[Material supplied]
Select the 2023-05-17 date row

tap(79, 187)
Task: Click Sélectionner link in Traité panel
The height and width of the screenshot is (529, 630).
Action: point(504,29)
[/Material supplied]
**What you are asked to do**
Please copy exactly, and only, the lines running from the one containing "The height and" through the end of the listing.

**Response to this exercise**
The height and width of the screenshot is (529, 630).
Action: point(504,29)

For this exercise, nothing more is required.